The problem: In the material below, the required lines run from the one containing "www.atelierarcau.fr (571, 2381)" through the one containing "Joomla template (334, 956)". Copy those lines exactly, ends included, and nothing else.

Data to examine:
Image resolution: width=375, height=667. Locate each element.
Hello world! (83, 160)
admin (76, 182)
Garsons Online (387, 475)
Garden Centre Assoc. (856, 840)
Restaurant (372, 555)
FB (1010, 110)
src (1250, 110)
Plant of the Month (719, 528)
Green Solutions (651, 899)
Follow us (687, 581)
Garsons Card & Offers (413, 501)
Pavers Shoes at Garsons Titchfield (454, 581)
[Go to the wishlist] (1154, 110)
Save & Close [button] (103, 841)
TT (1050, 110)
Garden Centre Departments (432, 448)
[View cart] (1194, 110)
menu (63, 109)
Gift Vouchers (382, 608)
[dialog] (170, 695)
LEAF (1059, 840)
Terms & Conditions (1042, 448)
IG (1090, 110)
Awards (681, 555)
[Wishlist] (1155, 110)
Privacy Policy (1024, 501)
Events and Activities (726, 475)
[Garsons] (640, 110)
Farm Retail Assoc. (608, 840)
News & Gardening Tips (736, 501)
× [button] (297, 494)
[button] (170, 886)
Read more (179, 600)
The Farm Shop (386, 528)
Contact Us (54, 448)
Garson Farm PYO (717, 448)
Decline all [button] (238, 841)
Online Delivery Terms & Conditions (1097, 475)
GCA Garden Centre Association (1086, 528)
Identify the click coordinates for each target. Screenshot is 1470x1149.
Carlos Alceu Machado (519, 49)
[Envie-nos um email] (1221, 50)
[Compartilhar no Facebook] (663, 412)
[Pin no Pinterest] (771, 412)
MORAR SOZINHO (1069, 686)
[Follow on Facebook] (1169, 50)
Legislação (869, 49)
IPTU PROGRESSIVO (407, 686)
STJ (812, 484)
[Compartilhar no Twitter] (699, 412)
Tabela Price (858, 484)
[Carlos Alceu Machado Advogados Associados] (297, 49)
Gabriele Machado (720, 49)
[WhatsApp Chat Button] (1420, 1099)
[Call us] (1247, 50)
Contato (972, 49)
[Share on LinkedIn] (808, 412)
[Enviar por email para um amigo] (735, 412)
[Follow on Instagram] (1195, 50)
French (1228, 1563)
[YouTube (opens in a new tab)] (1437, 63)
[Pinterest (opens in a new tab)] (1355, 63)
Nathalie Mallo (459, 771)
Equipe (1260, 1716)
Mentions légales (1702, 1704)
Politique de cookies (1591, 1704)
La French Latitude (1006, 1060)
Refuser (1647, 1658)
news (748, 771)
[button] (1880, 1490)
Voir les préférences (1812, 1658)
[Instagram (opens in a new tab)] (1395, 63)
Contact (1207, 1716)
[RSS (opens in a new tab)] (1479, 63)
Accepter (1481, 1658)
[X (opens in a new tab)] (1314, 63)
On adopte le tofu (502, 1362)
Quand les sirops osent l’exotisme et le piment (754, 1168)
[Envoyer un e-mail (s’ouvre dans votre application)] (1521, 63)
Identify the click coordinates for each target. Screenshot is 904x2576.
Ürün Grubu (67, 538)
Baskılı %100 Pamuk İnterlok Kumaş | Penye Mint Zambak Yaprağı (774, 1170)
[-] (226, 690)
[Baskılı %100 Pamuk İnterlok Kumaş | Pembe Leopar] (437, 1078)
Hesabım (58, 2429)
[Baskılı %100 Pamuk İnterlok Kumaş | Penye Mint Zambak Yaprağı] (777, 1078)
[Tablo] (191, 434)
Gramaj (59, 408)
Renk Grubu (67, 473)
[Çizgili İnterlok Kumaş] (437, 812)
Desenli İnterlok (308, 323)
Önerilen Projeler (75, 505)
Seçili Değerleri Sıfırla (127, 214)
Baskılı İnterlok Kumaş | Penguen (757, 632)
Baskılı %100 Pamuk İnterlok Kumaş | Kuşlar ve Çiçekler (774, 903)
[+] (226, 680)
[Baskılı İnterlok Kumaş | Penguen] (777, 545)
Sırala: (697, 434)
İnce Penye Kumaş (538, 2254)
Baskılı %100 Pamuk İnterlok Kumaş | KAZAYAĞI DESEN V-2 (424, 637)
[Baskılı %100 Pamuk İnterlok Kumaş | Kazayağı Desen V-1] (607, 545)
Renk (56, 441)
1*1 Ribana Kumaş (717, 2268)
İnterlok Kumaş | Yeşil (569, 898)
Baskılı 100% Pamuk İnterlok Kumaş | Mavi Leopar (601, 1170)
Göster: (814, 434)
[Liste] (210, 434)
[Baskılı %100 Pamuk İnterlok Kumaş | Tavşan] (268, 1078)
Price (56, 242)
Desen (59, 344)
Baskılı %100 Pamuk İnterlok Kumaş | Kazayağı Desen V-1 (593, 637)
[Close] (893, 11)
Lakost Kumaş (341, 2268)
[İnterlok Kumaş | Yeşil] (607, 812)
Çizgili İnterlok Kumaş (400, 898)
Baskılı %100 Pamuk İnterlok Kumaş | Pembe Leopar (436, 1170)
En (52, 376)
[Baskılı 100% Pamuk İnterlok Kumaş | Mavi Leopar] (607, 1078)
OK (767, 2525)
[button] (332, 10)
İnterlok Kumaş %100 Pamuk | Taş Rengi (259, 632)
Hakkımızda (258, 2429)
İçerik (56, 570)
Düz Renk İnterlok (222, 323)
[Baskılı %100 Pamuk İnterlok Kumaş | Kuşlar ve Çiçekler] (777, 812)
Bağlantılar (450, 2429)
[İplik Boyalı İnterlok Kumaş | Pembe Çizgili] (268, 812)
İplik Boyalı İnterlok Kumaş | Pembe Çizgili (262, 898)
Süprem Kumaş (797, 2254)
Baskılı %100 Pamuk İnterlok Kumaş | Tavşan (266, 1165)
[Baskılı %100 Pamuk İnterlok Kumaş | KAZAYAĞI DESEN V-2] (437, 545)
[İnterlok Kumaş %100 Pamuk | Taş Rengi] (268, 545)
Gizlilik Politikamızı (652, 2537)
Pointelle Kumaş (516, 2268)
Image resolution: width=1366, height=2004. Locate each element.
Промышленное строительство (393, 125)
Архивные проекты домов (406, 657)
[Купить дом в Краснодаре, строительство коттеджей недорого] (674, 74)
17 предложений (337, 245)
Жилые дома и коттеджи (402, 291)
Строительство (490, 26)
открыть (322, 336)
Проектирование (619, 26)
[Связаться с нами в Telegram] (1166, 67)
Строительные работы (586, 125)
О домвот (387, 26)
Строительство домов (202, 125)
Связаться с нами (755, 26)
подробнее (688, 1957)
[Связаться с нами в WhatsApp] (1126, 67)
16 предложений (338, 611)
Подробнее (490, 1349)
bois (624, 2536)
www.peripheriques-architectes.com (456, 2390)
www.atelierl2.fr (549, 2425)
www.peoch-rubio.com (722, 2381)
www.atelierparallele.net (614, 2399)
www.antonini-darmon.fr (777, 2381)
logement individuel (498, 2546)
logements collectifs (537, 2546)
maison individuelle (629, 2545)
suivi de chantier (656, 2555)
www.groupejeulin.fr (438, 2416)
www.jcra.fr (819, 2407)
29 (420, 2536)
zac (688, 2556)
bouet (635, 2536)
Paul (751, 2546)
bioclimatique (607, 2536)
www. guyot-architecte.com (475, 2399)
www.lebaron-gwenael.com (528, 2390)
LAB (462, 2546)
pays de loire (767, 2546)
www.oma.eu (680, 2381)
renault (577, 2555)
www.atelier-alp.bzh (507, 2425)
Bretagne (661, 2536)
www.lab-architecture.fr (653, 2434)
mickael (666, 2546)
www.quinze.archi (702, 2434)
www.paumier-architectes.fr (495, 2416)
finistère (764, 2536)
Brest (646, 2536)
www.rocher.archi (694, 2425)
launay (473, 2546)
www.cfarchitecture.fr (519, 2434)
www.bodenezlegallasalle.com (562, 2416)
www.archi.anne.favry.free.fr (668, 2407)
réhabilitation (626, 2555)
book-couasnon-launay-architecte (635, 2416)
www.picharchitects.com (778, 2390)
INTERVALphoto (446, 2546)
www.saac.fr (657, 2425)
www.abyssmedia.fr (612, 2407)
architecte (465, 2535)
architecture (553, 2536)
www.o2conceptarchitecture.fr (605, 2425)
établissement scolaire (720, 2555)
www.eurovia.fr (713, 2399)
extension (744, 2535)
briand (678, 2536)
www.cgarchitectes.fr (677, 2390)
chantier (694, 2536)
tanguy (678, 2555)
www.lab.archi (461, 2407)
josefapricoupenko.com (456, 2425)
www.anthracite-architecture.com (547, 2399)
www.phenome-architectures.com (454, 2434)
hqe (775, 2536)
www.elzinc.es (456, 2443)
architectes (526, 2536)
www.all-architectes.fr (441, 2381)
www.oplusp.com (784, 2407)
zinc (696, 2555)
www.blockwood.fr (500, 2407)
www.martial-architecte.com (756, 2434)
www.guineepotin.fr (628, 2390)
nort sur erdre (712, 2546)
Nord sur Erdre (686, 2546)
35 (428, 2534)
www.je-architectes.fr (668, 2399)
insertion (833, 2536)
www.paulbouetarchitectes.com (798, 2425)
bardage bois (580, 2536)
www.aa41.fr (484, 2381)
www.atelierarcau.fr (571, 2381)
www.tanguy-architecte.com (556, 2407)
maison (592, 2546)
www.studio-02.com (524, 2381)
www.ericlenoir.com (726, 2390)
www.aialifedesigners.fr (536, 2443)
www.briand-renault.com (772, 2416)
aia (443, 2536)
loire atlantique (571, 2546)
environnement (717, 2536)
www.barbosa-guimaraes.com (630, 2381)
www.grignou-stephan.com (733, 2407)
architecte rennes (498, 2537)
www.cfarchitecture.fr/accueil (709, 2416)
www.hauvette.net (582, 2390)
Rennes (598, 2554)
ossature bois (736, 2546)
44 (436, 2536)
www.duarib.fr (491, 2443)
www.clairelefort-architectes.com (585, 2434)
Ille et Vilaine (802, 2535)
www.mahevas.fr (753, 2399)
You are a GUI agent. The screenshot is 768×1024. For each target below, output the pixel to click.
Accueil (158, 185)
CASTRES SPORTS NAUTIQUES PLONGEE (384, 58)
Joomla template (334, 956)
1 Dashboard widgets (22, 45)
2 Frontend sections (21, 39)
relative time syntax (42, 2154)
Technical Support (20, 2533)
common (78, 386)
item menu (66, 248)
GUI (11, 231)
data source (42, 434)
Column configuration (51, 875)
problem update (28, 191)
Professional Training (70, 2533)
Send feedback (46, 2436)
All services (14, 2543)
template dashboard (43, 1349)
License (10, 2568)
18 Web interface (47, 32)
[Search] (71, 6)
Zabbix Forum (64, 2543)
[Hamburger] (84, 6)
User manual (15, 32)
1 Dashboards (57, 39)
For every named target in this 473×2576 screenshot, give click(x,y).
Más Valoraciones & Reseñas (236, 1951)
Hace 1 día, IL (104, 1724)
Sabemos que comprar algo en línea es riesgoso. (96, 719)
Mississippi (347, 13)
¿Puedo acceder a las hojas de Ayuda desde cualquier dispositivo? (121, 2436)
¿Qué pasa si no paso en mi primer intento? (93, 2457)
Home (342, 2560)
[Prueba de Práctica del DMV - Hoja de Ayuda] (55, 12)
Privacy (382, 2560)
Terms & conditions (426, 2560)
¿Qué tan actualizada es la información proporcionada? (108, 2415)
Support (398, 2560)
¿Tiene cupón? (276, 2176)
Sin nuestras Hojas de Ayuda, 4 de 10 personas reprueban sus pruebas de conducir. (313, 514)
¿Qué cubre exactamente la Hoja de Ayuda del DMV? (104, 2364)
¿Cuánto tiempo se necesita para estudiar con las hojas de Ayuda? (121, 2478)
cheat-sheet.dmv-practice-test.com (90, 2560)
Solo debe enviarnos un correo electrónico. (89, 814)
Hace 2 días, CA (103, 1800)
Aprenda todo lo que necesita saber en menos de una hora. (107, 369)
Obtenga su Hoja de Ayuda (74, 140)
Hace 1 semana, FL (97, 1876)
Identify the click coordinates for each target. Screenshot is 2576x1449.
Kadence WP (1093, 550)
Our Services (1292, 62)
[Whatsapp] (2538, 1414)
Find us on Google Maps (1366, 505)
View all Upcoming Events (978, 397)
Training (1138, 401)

Result for this exercise:
www.atelierarcau.fr (571, 2381)
www.tanguy-architecte.com (556, 2407)
maison (592, 2546)
www.studio-02.com (524, 2381)
www.ericlenoir.com (726, 2390)
www.aialifedesigners.fr (536, 2443)
www.briand-renault.com (772, 2416)
aia (443, 2536)
loire atlantique (571, 2546)
environnement (717, 2536)
www.barbosa-guimaraes.com (630, 2381)
www.grignou-stephan.com (733, 2407)
architecte rennes (498, 2537)
www.cfarchitecture.fr/accueil (709, 2416)
www.hauvette.net (582, 2390)
Rennes (598, 2554)
ossature bois (736, 2546)
44 (436, 2536)
www.duarib.fr (491, 2443)
www.clairelefort-architectes.com (585, 2434)
Ille et Vilaine (802, 2535)
www.mahevas.fr (753, 2399)
You are a GUI agent. The screenshot is 768×1024. For each target below, output the pixel to click.
Accueil (158, 185)
CASTRES SPORTS NAUTIQUES PLONGEE (384, 58)
Joomla template (334, 956)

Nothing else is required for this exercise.